So many reasons why this World Series is going to be fascinating:

*A matchup of ace lefties, CC Sabathia and Cliff Lee, in Game 1. That's the 2007 and 2008 American League Cy Young Award winners, mind you. I'll have a story on the Web site shortly, and in the paper Tuesday morning, showing just how historic this matchup is.

*Alex Rodriguez's first World Series.

*A showdown of the two most powerful lineups in the game -- both teams led their respective leagues in homers this season -- in two of the most extreme hitters' parks in baseball.

*And double miles on Amtrak all fall!

To me, where things will get really interesting is in the way each manager chooses to set up his starting rotation. At this point, we don't know anything official beyond Game 1. Both Philadelphia's Charlie Manuel and New York's Joe Girardi are in similar situations, in that their rotations include one lock-down ace and a handful of good pitchers who are no slouches, but who simply aren't as good as Sabathia and Lee.

The major difference is that the Phillies -- beyond their front three of Lee, Cole Hamels and Pedro Martinez -- have a legitimate fourth option in Joe Blanton (if not a fifth option in J.A. Happ), whereas the Yankees, right now, are only three-deep. And perilously so, I might add. Chad Gaudin, their (theoretical) fourth starter, has pitched exactly one inning since the end of the regular season. Even if the Yankees wanted to send him out there for a start, I'm not sure they could anymore. As for Joba Chamberlain, the fact that the Yankees used him as the set-up bridge from Andy Pettitte to Mariano Rivera in Game 6 on Sunday night underscores his value to them in the bullpen.

That leaves one last option: Could the Yankees make it through the series with only three starting pitchers? Obviously, this would require Sabathia to start on three days' rest in Game 4 and, if it goes that far, Game 7. That doesn't seem to be a giant problem -- Sabathia pitched extensively on short rest in 2008, and the Yankees were smart about resting him in September with this possibility in mind.

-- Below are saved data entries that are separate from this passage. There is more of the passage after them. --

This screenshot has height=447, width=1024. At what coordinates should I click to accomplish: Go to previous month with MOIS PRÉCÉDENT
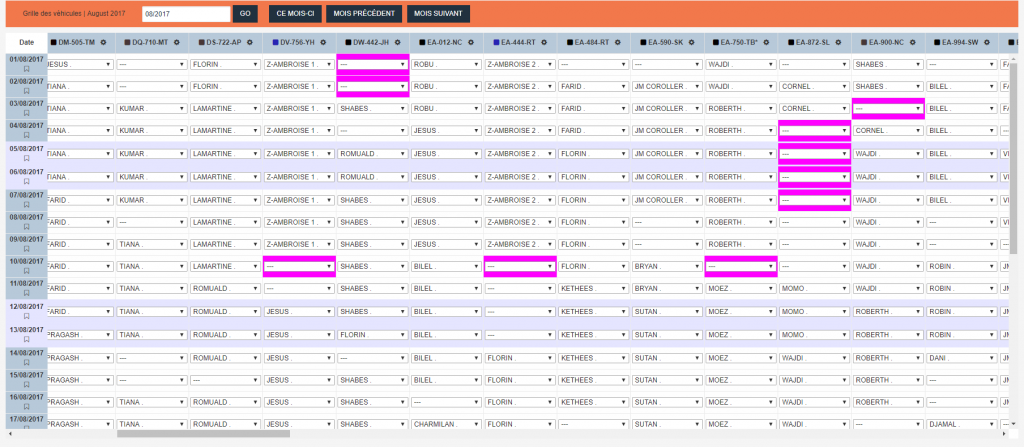(364, 14)
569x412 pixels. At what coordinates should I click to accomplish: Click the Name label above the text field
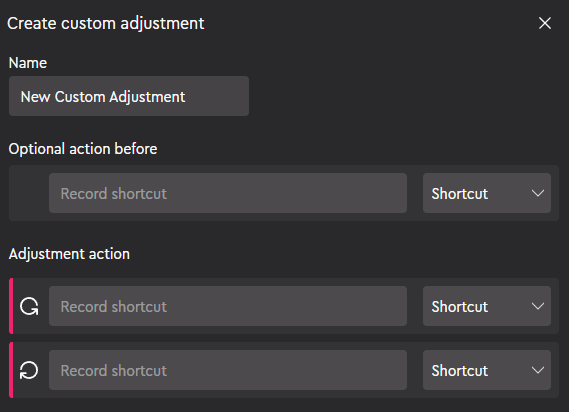coord(28,63)
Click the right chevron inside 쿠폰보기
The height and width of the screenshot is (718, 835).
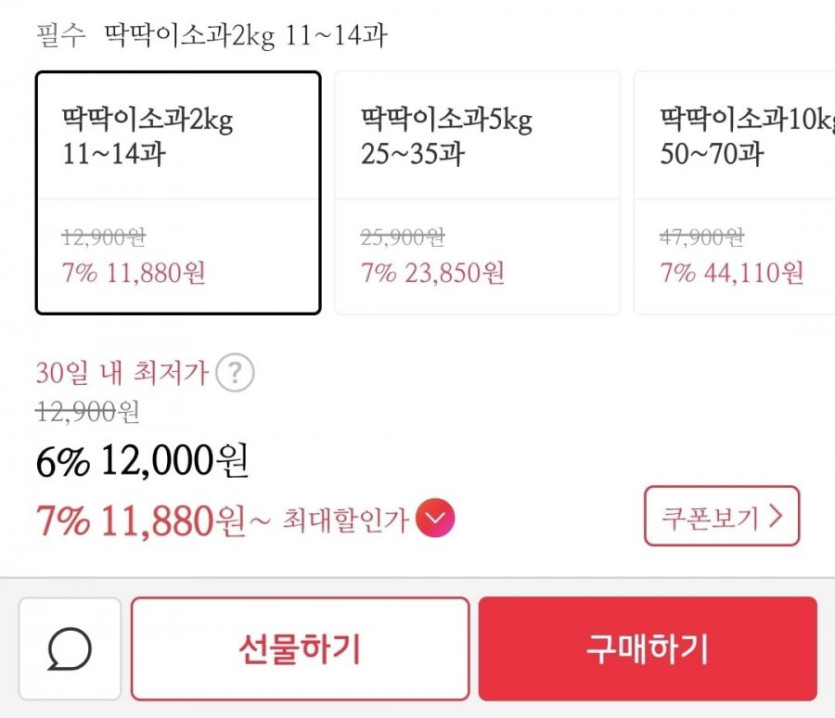776,516
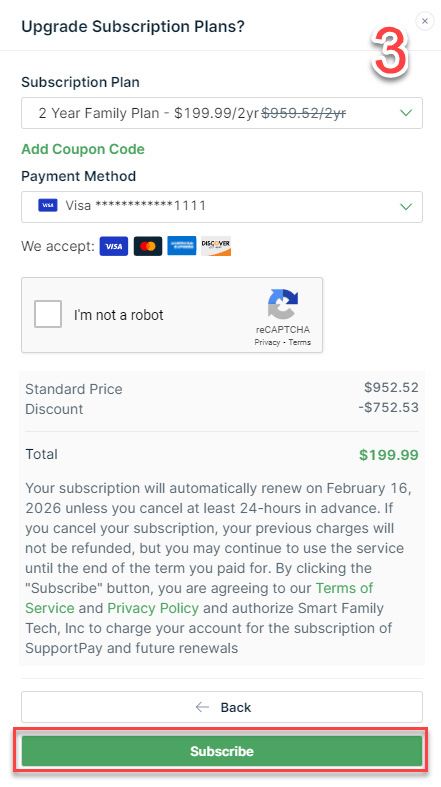
Task: Click the reCAPTCHA Terms link
Action: coord(300,342)
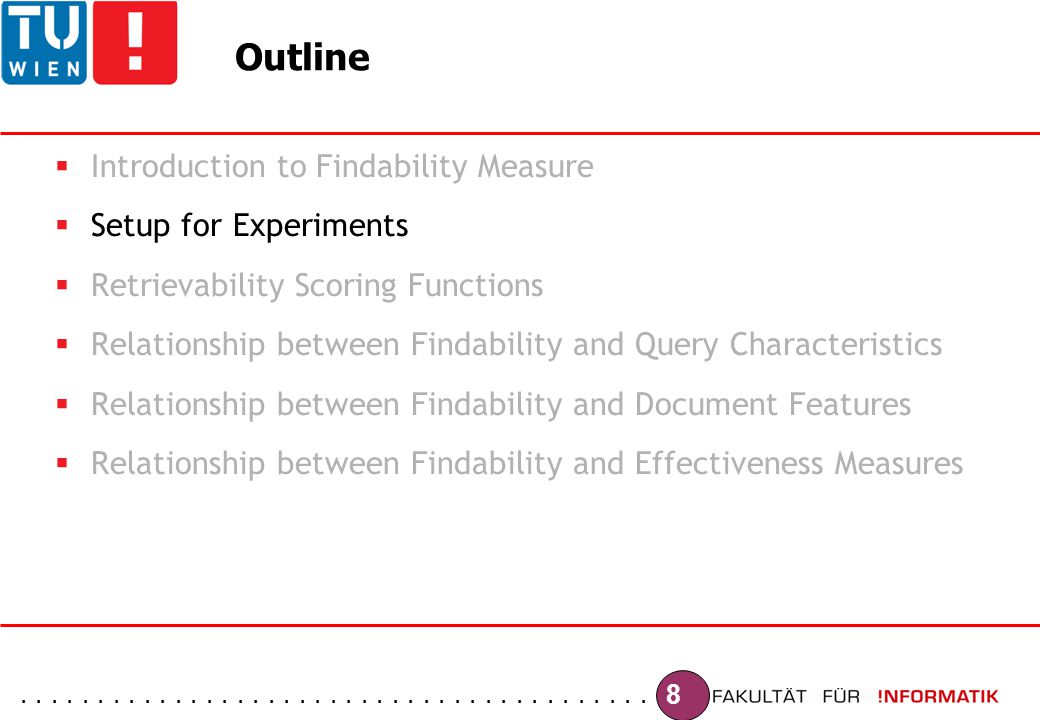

But a three-man rotation would also require A.J. Burnett and Andy Pettitte, in whichever order, to start on short rest in Games 5 and 6. Pettitte hasn't pitched on three days' rest at all since 2006 -- and the Yankees have actually tried hard to give him an extra day of rest as often as possible down the stretch. Burnett has done it as recently as 2008.

As scary a proposition as this is, I think it's the Yankees' best chance for winning the series.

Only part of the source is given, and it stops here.